Berbagai tindakan ekspliotasi dan pengrusakan menyebabkan penurunan populasi Maleo senkawor dewasa. Diduga jumlah Maleo senkawor dewasa yang
ada di Kabupaten Mamuju saat ini kurang dari 100 ekor. Tidak berjalannya kegiatan penyuluhan oleh aparat pemerintahan yang terkait mengakibatkan
terpuruknya pemahaman masyarakat akan nilai penting satwa Maleo senkawor, arti satwa endemik dan satwa yang terancam punah yang harus segera
dilestarikan keberadaannya.
4.5 Prioritas Konservasi
Berdasarkan hasil penelitian dan hasil analisis kondisi umum lokasi bertelur, karakteristik lokasi bertelur serta pengaruh aspek sosial maka diperoleh
3 tiga peringkat untuk menetapkan prioritas konservasi kawasan di lokasi bertelur, yaitu prioritas I dengan tujuan utama perlindungan lokasi bertelur,
prioritas II dengan tujuan pembinaan lokasi bertelur dan prioritas III dengan tujuan utama berupa pengelolaan lokasi bertelur secara terpadu. Lebih lengkap
mengenai gambaran prioritas konservasi disajikan pada Gambar 28. Kegiatan sosialisasi dan penyuluhan secara benar dan berkelanjutan
harus dilakukan, untuk menggugah kesadaran masyarakat yang selama ini berhubungan dengan Maleo senkawor. Motivasi masyarakat untuk menghargai
dan turut melestarikan Maleo senkawor sebagai satwa khas Sulawesi, dapat ditumbuhkan dengan mengangkat nilai historis hubungan antara Maleo senkawor
dengan leluhur asli masyarakat Mamuju. Mengkaji ulang norma-norma adat yang mulai kurang diperhatikan juga merupakan salah satu pertimbangan dalam
upaya menggugah kesadaran. Beberapa daerah di Sulawesi menetapkan hukum adat yang memberlakukan larangan mengambil telur Maleo senkawor pada saat-
saat tertentu. Tindakan seperti ini dapat dijadikan panduan dalam kegiatan sosialisasi dan penyuluhan terhadap masyarakat.

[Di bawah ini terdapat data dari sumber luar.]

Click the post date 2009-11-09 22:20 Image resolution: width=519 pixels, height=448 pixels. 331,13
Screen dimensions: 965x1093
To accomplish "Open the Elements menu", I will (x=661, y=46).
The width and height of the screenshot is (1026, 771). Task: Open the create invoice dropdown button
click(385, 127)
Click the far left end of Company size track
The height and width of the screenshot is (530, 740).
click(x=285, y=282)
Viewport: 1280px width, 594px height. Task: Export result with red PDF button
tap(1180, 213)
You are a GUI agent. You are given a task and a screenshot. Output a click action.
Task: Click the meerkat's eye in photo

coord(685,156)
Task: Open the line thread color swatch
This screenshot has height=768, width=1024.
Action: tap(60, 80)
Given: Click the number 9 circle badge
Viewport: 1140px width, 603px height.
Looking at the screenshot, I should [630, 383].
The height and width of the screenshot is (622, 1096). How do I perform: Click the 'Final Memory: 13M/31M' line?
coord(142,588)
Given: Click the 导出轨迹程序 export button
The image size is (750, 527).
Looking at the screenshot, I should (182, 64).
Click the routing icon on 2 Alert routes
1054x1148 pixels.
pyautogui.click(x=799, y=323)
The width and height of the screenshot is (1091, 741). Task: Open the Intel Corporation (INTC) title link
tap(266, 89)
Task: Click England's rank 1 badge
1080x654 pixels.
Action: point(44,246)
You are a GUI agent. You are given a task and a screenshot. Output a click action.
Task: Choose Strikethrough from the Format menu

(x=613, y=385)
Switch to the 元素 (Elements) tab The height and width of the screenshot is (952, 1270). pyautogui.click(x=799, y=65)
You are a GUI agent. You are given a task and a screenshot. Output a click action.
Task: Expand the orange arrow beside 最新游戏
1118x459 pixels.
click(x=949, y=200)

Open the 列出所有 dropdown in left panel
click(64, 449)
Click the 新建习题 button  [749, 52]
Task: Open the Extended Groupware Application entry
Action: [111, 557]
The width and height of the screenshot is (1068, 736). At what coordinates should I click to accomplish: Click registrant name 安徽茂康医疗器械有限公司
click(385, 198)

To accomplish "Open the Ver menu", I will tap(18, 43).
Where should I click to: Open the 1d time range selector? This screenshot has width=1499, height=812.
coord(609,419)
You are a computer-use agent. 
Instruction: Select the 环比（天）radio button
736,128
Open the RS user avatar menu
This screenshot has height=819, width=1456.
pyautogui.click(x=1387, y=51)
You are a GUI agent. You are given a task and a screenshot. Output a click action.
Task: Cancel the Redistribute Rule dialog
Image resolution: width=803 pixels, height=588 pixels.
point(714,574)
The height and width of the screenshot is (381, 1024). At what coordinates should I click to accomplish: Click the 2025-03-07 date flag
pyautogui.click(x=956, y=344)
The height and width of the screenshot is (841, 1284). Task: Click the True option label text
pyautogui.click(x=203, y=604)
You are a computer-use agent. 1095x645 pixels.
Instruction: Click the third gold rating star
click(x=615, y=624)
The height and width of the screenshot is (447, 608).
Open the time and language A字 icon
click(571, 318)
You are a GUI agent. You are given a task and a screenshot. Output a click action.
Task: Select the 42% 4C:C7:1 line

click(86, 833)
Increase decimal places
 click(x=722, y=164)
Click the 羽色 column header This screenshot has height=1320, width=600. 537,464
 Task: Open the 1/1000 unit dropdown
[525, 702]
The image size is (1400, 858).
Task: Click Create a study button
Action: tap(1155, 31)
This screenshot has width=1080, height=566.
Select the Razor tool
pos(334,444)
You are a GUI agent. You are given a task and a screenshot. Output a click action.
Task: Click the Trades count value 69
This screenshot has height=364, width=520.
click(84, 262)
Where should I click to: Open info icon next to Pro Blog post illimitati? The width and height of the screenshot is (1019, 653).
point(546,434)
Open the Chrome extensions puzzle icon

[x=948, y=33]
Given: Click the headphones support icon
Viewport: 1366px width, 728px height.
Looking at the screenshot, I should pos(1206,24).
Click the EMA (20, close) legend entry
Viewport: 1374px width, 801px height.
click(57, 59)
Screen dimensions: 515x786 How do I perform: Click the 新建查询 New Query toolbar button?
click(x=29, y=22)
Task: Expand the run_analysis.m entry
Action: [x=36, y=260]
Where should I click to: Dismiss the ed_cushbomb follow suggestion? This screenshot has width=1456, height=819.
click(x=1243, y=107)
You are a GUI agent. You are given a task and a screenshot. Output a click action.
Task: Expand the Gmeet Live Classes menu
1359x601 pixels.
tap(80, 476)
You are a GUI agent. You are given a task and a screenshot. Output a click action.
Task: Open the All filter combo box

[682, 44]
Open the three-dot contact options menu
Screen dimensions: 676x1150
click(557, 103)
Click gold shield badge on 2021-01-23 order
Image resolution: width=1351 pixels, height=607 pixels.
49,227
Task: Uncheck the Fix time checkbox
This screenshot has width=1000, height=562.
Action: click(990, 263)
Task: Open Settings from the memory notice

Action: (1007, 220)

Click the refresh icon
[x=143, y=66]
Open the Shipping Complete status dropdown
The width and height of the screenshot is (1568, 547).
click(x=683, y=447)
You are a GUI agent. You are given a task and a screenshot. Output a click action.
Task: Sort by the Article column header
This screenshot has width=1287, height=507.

a. Prioritas I Perlindungan Lokasi Bertelur
Lokasi bertelur yang dimaksud dalam prioritas konservasi I adalah lokasi bertelur yang perlu mendapat perlindungan hukum sehingga
diharapkan dengan adanya status hukum dapat mengurangi gangguan bagi telur, Maleo senkawor dan lokasi bertelur Maleo senkawor. Prioritas I
ditetapkan berdasarkan hasil analisis kondisi umum lokasi bertelur dimana lokasi bertelur yang memiliki nilai dan hasil yang lebih baik lebih
diprioritaskan dibandingkan lokasi memiliki hasil lebih buruk. Hal lain yang mendasari penetapan prioritas I adalah adanya keunikan, kekhasan yang
dimiliki suatu lokasi bertelur terkait dengan hal ini adalah topografi wilayah Lampiran 6. Berdasarkan berbagai syarat tersebut maka lokasi yang
mendapat prioritas I adalah 44.4 dan diharapkan dapat dilindungi lokasi bertelur tersebut adalah
1. Tambung Tangnga
2. Koloe 3. Lemo
4. Pambua 5. Kasoloang
6. Udung Butung
7. Lelo Losso 8. Tapanduli
Segala bentuk aktivitas masyarakat yang mengancam keberadaan Maleo senkawor serta dapat mengubah kondisi apalagi merusak lokasi
bertelur Maleo senkawor merupakan tindakan melawan hukum. Penetapan lokasi bertelur sebagai kawasan khusus dan dilindungi dimulai
dengan tahap awal, yaitu sosialisasi dan kegiatan penyuluhan intensif dengan masyarakat. Masyarakat diberikan alternatif sumber-sumber mata
pencaharian sehingga mengurangi tingkat ketergantungan terhadap lokasi bertelur Maleo senkawor. Bentuk mata pencaharian alternatif bagi
masyarakat di pesisir pantai adalah dengan membentuk kelompok- kelompok taninelayan dan terkoordinasi dengan baik, selanjutnya
mengupayakan pemberian bantuan penyediaan sarana yang dibutuhkan dalam menangkap ikan.
Peningkatan keterampilan bagi para perempuan dan ibu-ibu perlu dilakukan, dengan pelatihan atau kursus membuat kerajinan tangan dari
bahan-bahan alami yang tersedia melimpah di daerah tersebut. Dengan meningkatnya kesadaran terhadap pelestarian Maleo senkawor dan taraf
hidup yang lebih mapan, ketergantungan masyarakat terhadap telur dan Maleo senkawor secara perlahan berkurang dan pola pikir yang
sebelumnya memanfaatkan menjadi melindungi Maleo senkawor, habitat hidup serta lokasi bertelur.